Closed sgarciah12 closed 1 year ago

sgarciah12 commented 1 year ago

Hello,

I am running pocp for 164 genomes (26896 pairs) but I had to cancel the run before it finished analyzing all the pairs. Now I am running it again to obtain the remaining comparisons for the rest of the pairs and I have the feeling that the program is running the same comparisons again. Is there a way to avoid that to prevent the calculations to take forever when comparing large numbers of genomes?

In addition, it would be very useful to have the output file reported even if the run is cancelled before finishing, this way I could at least have some preliminary data.

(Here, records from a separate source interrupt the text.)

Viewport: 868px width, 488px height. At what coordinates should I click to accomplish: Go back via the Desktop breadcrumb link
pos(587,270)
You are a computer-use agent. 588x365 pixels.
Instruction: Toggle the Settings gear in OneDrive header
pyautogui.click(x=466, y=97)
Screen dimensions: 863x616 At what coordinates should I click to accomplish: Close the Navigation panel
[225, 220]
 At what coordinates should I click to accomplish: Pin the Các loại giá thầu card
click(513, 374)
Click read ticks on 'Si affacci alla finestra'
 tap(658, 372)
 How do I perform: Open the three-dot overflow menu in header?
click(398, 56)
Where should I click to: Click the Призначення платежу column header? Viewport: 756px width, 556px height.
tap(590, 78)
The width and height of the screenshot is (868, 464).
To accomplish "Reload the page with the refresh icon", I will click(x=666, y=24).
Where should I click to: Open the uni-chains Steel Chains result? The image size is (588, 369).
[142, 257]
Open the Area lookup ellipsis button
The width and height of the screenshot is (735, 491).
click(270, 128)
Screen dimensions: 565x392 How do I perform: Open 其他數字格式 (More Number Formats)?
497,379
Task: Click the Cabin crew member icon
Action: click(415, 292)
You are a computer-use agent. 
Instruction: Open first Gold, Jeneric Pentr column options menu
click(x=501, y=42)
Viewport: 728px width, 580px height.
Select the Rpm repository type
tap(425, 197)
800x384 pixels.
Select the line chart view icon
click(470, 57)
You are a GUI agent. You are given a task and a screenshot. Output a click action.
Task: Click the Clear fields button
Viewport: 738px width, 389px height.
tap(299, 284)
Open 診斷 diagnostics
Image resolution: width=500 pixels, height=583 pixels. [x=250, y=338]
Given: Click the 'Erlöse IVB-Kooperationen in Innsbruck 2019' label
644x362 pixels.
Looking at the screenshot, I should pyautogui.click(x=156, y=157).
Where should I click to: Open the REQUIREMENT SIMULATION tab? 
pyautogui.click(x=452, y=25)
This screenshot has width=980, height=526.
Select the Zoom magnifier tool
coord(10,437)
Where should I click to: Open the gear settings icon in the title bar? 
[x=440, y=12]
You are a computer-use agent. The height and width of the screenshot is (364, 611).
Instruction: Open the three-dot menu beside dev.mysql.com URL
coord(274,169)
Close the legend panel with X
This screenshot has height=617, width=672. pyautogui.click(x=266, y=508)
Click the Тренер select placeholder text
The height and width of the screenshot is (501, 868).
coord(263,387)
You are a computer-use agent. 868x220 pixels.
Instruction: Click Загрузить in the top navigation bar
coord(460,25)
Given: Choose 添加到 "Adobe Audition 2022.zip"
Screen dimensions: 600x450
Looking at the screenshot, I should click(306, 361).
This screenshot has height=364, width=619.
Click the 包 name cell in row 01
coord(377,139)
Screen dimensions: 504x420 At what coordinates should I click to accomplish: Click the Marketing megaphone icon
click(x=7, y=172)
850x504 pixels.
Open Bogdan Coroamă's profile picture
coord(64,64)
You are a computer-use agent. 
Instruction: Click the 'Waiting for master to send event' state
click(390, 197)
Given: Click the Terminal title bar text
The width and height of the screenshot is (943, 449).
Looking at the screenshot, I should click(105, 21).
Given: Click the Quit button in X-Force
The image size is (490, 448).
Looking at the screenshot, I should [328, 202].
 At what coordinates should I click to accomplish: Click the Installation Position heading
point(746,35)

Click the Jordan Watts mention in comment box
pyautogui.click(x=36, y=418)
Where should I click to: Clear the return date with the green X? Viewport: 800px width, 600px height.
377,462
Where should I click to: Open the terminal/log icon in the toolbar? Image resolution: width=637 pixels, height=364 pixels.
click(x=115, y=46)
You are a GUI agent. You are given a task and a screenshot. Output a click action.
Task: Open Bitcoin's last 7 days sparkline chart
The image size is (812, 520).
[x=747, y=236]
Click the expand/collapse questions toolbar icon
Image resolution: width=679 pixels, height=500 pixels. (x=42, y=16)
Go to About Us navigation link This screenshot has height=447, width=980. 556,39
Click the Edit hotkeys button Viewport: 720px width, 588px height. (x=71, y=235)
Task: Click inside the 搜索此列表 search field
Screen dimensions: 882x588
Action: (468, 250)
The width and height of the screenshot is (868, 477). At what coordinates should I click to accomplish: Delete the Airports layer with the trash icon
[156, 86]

Thank you for your time and help with this tool!

Best regards

Samuel

hoelzer commented 1 year ago

Hey Samuel,

Thanks for using the script! I get your point, but I have implemented the fundamental approach. To have such a feature as you are requesting it, it would be best to embed the script in a proper Workflow Management System, e.g., Nextflow. Then you could -resume a run etc...

I will consider that, it sounds like a fun task when there is some time. But right now I am unfortunately quite full w/ other ToDos so I can't promise anything soon.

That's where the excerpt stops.